As he lit the propane stove and threw burgers on to sizzle, ideas began lining up as they were wont to in his mind. He could be cutting firewood with his chainsaw, that howl might penetrate their camper wall. Wire cutters. Spray paint—a message on the trailer’s side—Thanks for the racket, asshole! But, he had no spray bomb, or wire cutters, or chainsaw, they were all at home in the garage. Recall of the think tank cut in, reminding him to process the emotional first, to allow positive ideas to emerge. He forced a smile as he waved at his wife and daughters walking off down the trail. They would have a little respite over at the shower building—that was good. He watched other children riding by on bicycles, oblivious it seemed to the noise. Enculturated, they would term that in social science. Was that good? Generators were for emergencies. Was this an emergency? It could certainly be associated. The emergency developing around his recent research. The impending climate change crisis.
He flipped the burgers.
These people were inefficiently generating power to support their back home lifestyle. As if unaware, as if uncaring at all of their own children. And at a campground where you and your children came out to experience nature. That kind of nonresponsive attitude combined with the lifestyle it denoted was what disproportionately caused climate change. Simply put, a lifestyle of higher consumption translated into a more changed climate. So he was stuck in awareness of a problem that no one wanted to talk about, even campers out here. He could not escape his research data now, and likely wouldn’t for the rest of his life.
He fumed as they sat to eat, forcing jokes out for his daughters. He could laugh, but with effort. They chomped at their burgers like true burger-monsters, with monster ketchup and just a little mix of fairy pickles. The neighbour, thank god, hit the switch part way through their meal and their local soundscape found relief. The more distant generators kept running, but thankfully not as close. After a marshmallow roast, he helped Leila tickle the two girls into their sleeping bags, and strap on their LED headlamps for undercover reading. His laugh relaxed, almost becoming genuine.
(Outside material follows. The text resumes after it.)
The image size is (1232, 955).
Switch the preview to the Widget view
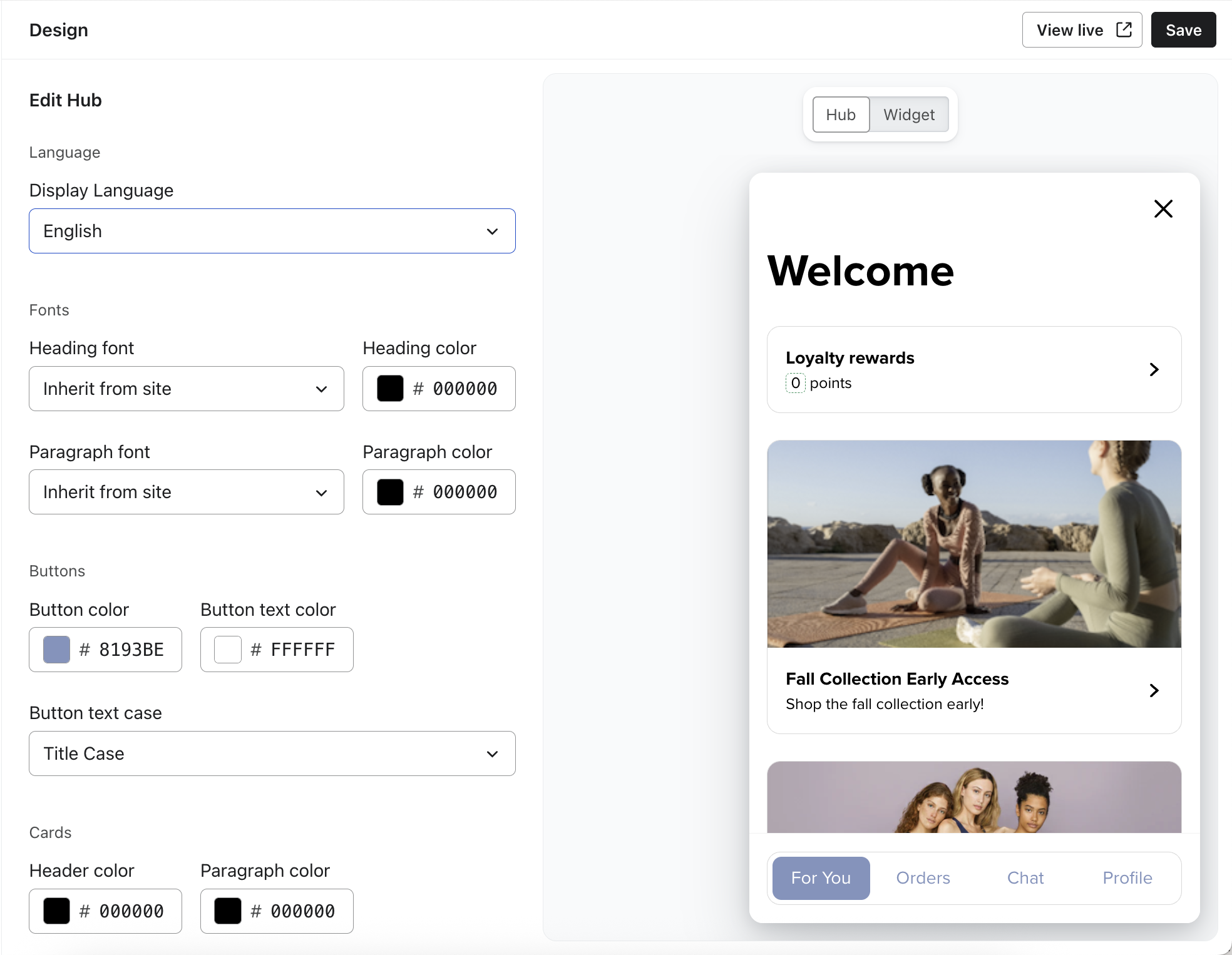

As the sun sank, the final generator fell silent and the last reverberation drained from his head. He looked at Leila across the picnic table, sighing. At long last! Official quiet hours she pointed at her watch. Ten PM, the sign said. So there were rules of sorts and at least people paid attention to those. Like laws, like regulations, like social agreements. The evening birds sang out clear, and a squirrel chattered from high in a tree as the air cooled ever so slightly with the sunset.
He sat musing, poking at the fire with a stick. Recent lifestyle research would not leave him alone now, how this way of living just could not continue—he was never free of these thoughts any more. He had come to realize he could no longer keep his analytical mind from seeing the data. Wherever he looked, all data. Never mind the changing weather events and his guesses at how extreme they rated. Right here he could estimate the planet consumed by each trailer, and each monster truck needed to pull that trailer. Those huge baby boomer motor homes were another noticeable artifact. His sustainability research had also filled him in on his daughters’ future, and that future was looking bleaker as each year passed. Society continued to nonchalantly treat their world with a business as usual outlook. The belief in a limitless planet had been proven repeatedly to be so false. Which left him now so aware, so fully aware. An awareness he often wished he never had, one that brought along with anger alternating depression and fear. Hope filtered through, the odd time.